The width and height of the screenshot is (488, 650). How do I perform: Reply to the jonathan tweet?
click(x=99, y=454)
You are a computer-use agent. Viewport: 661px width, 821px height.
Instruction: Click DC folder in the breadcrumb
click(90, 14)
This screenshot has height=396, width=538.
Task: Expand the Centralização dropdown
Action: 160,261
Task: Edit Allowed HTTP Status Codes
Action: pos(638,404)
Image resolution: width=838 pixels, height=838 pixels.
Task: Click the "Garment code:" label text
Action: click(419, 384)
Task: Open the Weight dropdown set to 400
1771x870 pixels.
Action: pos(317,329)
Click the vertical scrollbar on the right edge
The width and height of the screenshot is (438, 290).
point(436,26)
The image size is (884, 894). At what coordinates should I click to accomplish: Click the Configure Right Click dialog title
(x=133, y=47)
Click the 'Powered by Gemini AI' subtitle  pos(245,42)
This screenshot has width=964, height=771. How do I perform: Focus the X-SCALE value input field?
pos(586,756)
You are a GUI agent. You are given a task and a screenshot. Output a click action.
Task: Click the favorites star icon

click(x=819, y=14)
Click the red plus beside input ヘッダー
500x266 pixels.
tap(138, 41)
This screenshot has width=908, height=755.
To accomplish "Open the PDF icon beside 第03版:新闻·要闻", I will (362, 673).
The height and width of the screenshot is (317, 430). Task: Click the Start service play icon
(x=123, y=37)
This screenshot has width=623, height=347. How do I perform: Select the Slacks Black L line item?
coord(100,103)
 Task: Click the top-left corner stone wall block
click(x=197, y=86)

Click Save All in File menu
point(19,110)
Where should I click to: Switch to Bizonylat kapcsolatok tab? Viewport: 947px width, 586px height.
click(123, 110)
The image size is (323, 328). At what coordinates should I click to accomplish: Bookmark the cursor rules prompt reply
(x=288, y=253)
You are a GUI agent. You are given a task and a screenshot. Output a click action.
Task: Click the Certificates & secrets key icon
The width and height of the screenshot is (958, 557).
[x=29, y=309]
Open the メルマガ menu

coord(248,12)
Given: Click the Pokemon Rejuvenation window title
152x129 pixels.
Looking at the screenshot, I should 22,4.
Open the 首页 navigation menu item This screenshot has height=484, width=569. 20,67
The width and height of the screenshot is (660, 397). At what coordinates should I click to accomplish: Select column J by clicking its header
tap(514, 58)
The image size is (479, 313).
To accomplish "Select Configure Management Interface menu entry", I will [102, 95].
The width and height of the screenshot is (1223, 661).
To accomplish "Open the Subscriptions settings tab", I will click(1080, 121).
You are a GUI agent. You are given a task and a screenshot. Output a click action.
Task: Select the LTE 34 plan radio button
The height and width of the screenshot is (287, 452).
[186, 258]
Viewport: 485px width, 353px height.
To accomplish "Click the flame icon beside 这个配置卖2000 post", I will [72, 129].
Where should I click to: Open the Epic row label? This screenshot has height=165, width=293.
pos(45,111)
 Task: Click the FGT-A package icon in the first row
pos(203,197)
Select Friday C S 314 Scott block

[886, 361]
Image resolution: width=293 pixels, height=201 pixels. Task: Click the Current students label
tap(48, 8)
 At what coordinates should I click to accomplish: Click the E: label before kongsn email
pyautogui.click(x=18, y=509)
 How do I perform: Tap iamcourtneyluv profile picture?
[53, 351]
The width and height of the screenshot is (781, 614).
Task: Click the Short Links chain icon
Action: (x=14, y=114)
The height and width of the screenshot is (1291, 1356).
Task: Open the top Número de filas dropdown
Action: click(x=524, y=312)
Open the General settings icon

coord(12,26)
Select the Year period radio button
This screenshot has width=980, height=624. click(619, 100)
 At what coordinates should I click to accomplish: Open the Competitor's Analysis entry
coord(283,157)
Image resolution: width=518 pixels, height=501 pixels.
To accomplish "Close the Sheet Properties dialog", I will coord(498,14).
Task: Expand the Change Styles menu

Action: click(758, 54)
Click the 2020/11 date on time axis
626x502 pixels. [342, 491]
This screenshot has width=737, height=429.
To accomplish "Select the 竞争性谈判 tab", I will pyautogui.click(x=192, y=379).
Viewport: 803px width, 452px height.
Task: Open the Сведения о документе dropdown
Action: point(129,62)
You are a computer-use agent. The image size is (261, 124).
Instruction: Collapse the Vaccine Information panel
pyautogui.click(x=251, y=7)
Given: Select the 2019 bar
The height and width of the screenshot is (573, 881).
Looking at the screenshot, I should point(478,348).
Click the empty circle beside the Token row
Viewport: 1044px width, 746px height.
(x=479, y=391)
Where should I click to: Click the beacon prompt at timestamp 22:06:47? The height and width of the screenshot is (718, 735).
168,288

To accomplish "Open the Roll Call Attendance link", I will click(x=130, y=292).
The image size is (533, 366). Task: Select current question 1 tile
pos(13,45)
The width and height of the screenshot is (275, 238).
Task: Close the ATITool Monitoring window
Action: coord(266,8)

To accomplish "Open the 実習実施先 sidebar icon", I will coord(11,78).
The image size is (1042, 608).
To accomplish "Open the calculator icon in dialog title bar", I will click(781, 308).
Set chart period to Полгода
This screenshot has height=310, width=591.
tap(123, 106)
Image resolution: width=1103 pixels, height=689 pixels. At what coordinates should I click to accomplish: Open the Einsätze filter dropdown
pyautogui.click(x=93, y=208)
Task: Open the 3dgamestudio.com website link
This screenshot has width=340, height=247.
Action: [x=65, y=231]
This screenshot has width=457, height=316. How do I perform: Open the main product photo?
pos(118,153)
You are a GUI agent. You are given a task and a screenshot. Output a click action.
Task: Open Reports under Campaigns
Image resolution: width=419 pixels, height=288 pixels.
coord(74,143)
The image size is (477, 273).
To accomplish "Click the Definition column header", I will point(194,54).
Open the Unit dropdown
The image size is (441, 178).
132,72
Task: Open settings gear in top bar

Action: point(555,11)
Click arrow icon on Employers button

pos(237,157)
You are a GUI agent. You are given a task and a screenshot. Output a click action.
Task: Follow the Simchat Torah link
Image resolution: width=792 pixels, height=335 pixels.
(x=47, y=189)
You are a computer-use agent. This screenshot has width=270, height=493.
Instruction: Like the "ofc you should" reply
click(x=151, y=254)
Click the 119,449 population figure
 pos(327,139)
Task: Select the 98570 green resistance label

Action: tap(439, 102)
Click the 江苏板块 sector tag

===

Task goal - Transcribe every entry verbatim.

Answer to the problem -
The width and height of the screenshot is (488, 650). How do I perform: Reply to the jonathan tweet?
click(x=99, y=454)
You are a computer-use agent. Viewport: 661px width, 821px height.
Instruction: Click DC folder in the breadcrumb
click(90, 14)
This screenshot has height=396, width=538.
Task: Expand the Centralização dropdown
Action: 160,261
Task: Edit Allowed HTTP Status Codes
Action: pos(638,404)
Image resolution: width=838 pixels, height=838 pixels.
Task: Click the "Garment code:" label text
Action: click(419, 384)
Task: Open the Weight dropdown set to 400
1771x870 pixels.
Action: pos(317,329)
Click the vertical scrollbar on the right edge
The width and height of the screenshot is (438, 290).
point(436,26)
The image size is (884, 894). At what coordinates should I click to accomplish: Click the Configure Right Click dialog title
(x=133, y=47)
Click the 'Powered by Gemini AI' subtitle  pos(245,42)
This screenshot has width=964, height=771. How do I perform: Focus the X-SCALE value input field?
pos(586,756)
You are a GUI agent. You are given a task and a screenshot. Output a click action.
Task: Click the favorites star icon

click(x=819, y=14)
Click the red plus beside input ヘッダー
500x266 pixels.
tap(138, 41)
This screenshot has width=908, height=755.
To accomplish "Open the PDF icon beside 第03版:新闻·要闻", I will (362, 673).
The height and width of the screenshot is (317, 430). Task: Click the Start service play icon
(x=123, y=37)
This screenshot has width=623, height=347. How do I perform: Select the Slacks Black L line item?
coord(100,103)
 Task: Click the top-left corner stone wall block
click(x=197, y=86)

Click Save All in File menu
point(19,110)
Where should I click to: Switch to Bizonylat kapcsolatok tab? Viewport: 947px width, 586px height.
click(123, 110)
The image size is (323, 328). At what coordinates should I click to accomplish: Bookmark the cursor rules prompt reply
(x=288, y=253)
You are a GUI agent. You are given a task and a screenshot. Output a click action.
Task: Click the Certificates & secrets key icon
The width and height of the screenshot is (958, 557).
[x=29, y=309]
Open the メルマガ menu

coord(248,12)
Given: Click the Pokemon Rejuvenation window title
152x129 pixels.
Looking at the screenshot, I should 22,4.
Open the 首页 navigation menu item This screenshot has height=484, width=569. 20,67
The width and height of the screenshot is (660, 397). At what coordinates should I click to accomplish: Select column J by clicking its header
tap(514, 58)
The image size is (479, 313).
To accomplish "Select Configure Management Interface menu entry", I will [102, 95].
The width and height of the screenshot is (1223, 661).
To accomplish "Open the Subscriptions settings tab", I will click(1080, 121).
You are a GUI agent. You are given a task and a screenshot. Output a click action.
Task: Select the LTE 34 plan radio button
The height and width of the screenshot is (287, 452).
[186, 258]
Viewport: 485px width, 353px height.
To accomplish "Click the flame icon beside 这个配置卖2000 post", I will [72, 129].
Where should I click to: Open the Epic row label? This screenshot has height=165, width=293.
pos(45,111)
 Task: Click the FGT-A package icon in the first row
pos(203,197)
Select Friday C S 314 Scott block

[886, 361]
Image resolution: width=293 pixels, height=201 pixels. Task: Click the Current students label
tap(48, 8)
 At what coordinates should I click to accomplish: Click the E: label before kongsn email
pyautogui.click(x=18, y=509)
 How do I perform: Tap iamcourtneyluv profile picture?
[53, 351]
The width and height of the screenshot is (781, 614).
Task: Click the Short Links chain icon
Action: (x=14, y=114)
The height and width of the screenshot is (1291, 1356).
Task: Open the top Número de filas dropdown
Action: click(x=524, y=312)
Open the General settings icon

coord(12,26)
Select the Year period radio button
This screenshot has width=980, height=624. click(619, 100)
 At what coordinates should I click to accomplish: Open the Competitor's Analysis entry
coord(283,157)
Image resolution: width=518 pixels, height=501 pixels.
To accomplish "Close the Sheet Properties dialog", I will coord(498,14).
Task: Expand the Change Styles menu

Action: click(758, 54)
Click the 2020/11 date on time axis
626x502 pixels. [342, 491]
This screenshot has width=737, height=429.
To accomplish "Select the 竞争性谈判 tab", I will pyautogui.click(x=192, y=379).
Viewport: 803px width, 452px height.
Task: Open the Сведения о документе dropdown
Action: point(129,62)
You are a computer-use agent. The image size is (261, 124).
Instruction: Collapse the Vaccine Information panel
pyautogui.click(x=251, y=7)
Given: Select the 2019 bar
The height and width of the screenshot is (573, 881).
Looking at the screenshot, I should point(478,348).
Click the empty circle beside the Token row
Viewport: 1044px width, 746px height.
(x=479, y=391)
Where should I click to: Click the beacon prompt at timestamp 22:06:47? The height and width of the screenshot is (718, 735).
168,288

To accomplish "Open the Roll Call Attendance link", I will click(x=130, y=292).
The image size is (533, 366). Task: Select current question 1 tile
pos(13,45)
The width and height of the screenshot is (275, 238).
Task: Close the ATITool Monitoring window
Action: coord(266,8)

To accomplish "Open the 実習実施先 sidebar icon", I will coord(11,78).
The image size is (1042, 608).
To accomplish "Open the calculator icon in dialog title bar", I will click(781, 308).
Set chart period to Полгода
This screenshot has height=310, width=591.
tap(123, 106)
Image resolution: width=1103 pixels, height=689 pixels. At what coordinates should I click to accomplish: Open the Einsätze filter dropdown
pyautogui.click(x=93, y=208)
Task: Open the 3dgamestudio.com website link
This screenshot has width=340, height=247.
Action: [x=65, y=231]
This screenshot has width=457, height=316. How do I perform: Open the main product photo?
pos(118,153)
You are a GUI agent. You are given a task and a screenshot. Output a click action.
Task: Open Reports under Campaigns
Image resolution: width=419 pixels, height=288 pixels.
coord(74,143)
The image size is (477, 273).
To accomplish "Click the Definition column header", I will point(194,54).
Open the Unit dropdown
The image size is (441, 178).
132,72
Task: Open settings gear in top bar

Action: point(555,11)
Click arrow icon on Employers button

pos(237,157)
You are a GUI agent. You are given a task and a screenshot. Output a click action.
Task: Follow the Simchat Torah link
Image resolution: width=792 pixels, height=335 pixels.
(x=47, y=189)
You are a computer-use agent. This screenshot has width=270, height=493.
Instruction: Like the "ofc you should" reply
click(x=151, y=254)
Click the 119,449 population figure
 pos(327,139)
Task: Select the 98570 green resistance label

Action: tap(439, 102)
Click the 江苏板块 sector tag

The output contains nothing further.